Rappelons que cette faute lourde permet à l’émetteur (toujours en application du texte précité) d’obtenir le remboursement intégral des prélèvements litigieux effectués avant opposition, à défaut de quoi le remboursement auquel il peut prétendre est limité à un plafond fixé à 400 euros pour la période antérieure au 1er janvier 2002, 175 euros pour l’année 2002 et 150 euros à compter du 1er janvier 2003.

 

Il s’agit là d’une application pure et simple de la loi n° 2001-1062 du 15 novembre 2001 relative à la sécurité quotidienne dont est issue l’actuel article L. 132-3 du code monétaire et financier qui a profondément changé le régime de l’utilisation des cartes de paiement (bancaires ou de crédit).

 

La présomption de faute qui résultait antérieurement d’une clause des contrats types, prévoyant que le titulaire de la carte de paiement était responsable de son utilisation de sa conservation et tenu de garder secret son code confidentiel, avait pour effet de réduire la limitation de responsabilité des porteurs de carte tout en aggravant la méfiance de certains au regard de ce mode de paiement, ce qui était contraire au but poursuivi par le législateur.

 

La loi du 15 novembre 2001, ainsi que le soulignait la doctrine autorisée, a donc mis fin à cette présomption de faute lourde tirée de la seule utilisation du code confidentiel.
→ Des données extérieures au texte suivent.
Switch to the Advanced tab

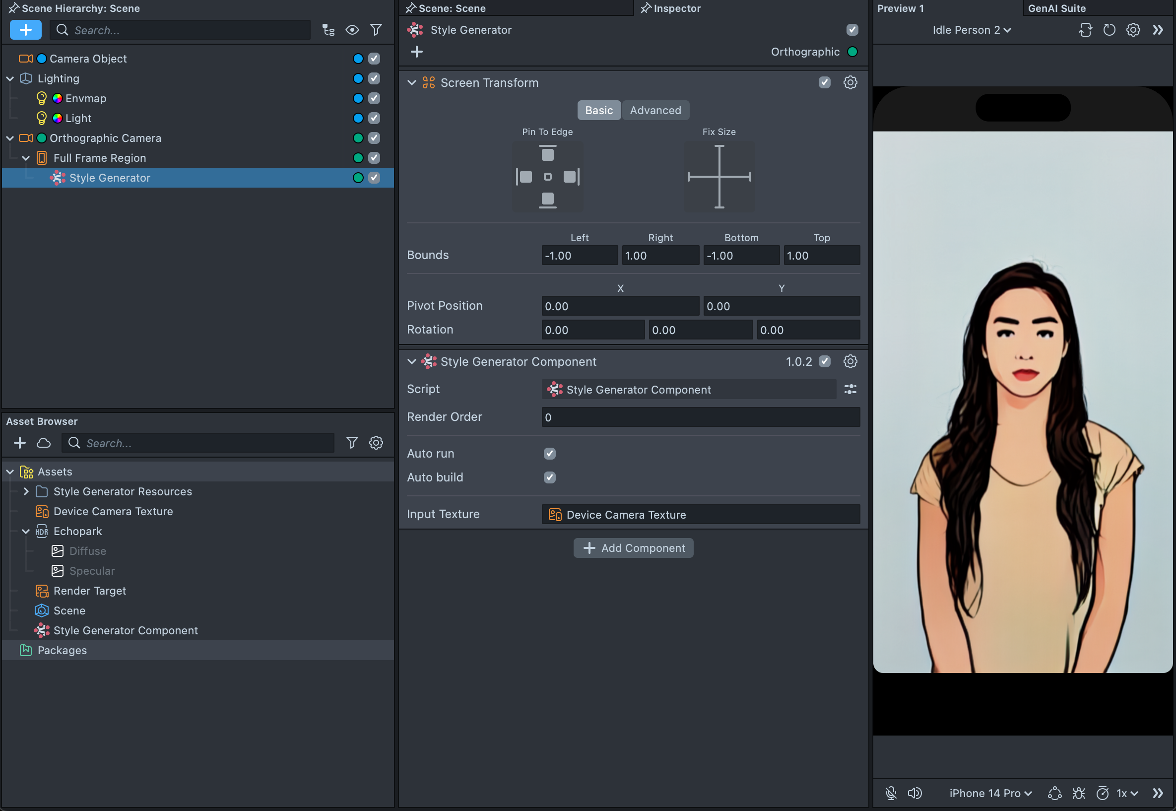point(655,110)
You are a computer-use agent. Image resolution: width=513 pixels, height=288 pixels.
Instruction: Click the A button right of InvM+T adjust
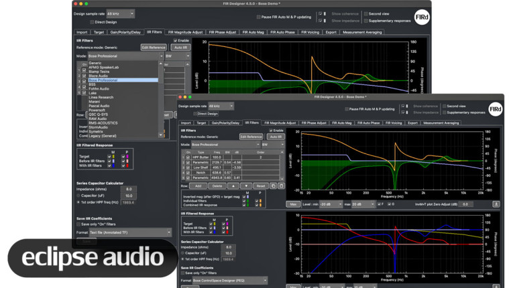pyautogui.click(x=496, y=204)
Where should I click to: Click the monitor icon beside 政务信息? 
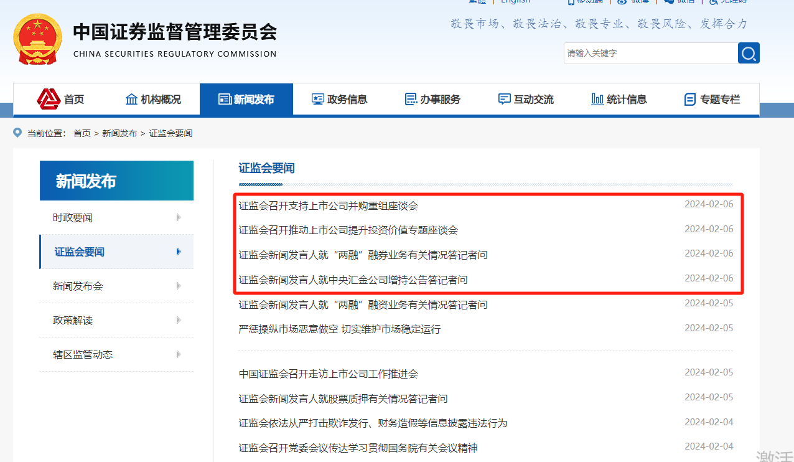click(x=318, y=99)
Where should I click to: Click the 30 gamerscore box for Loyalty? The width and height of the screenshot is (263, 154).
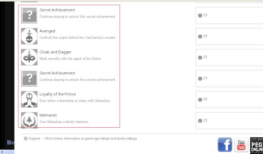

A l’établissement de crédit de rapporter la preuve que le titulaire de la carte a commis une négligence extrême (on pourrait penser notamment à une carte abandonnée dans un véhicule dont les portières ne sont pas verrouillées, en stationnement sur la voie publique, et dont le code a été transcrit sur la carte elle-même ou sur un papier l’accompagnant).

 

Soulignons toutefois que le titulaire de la carte ne pourra bénéficier de la limitation de remboursement prévu par l’article L. 132-3 du code monétaire et financier, qu’autant que la mise en opposition aura été effectuée dans les meilleurs délais. Mais, là encore, la volonté du législateur de protéger le titulaire de la carte pour développer ce mode de paiement se manifeste puisque le texte précité prévoit que « les meilleurs délais » doivent s’apprécier au regard des habitudes d’utilisation de la carte.

 

En l’espèce, la titulaire, qui prétendait n’avoir reçu ni la carte ni le code confidentiel qui lui ont été adressés, conformément aux stipulations du contrat, par lettres simples, n’avait jamais utilisé cette carte lorsque deux plus ans plus tard elle a constaté sur un relevé de débit une dizaine de retraits effectués loin de chez elle.

 

Le jugement du tribunal d’instance qui a retenu la responsabilité de la titulaire au motif qu’elle était gardienne et de la carte et du code qui lui avaient été adressés dans les conditions contractuellement arrêtées, est cassé, la Cour de cassation lui reprochant de n’avoir pas constaté que les conditions de l’article L. 132-3 du code monétaire et financier étaient réunies, à savoir : une mise en opposition dans les meilleurs délais appréciés au regard des habitudes d’utilisation de la carte comme il a été précédemment indiqué, et l’existence d’une faute lourde dont la preuve, rappelons-le, doit être rapportée par l’établissement de crédit et qui ne peut résulter de la seule circonstances que la carte a été utilisée par un tiers avec composition du code confidentiel.

 

La volonté clairement affirmée du législateur se trouve ainsi respectée.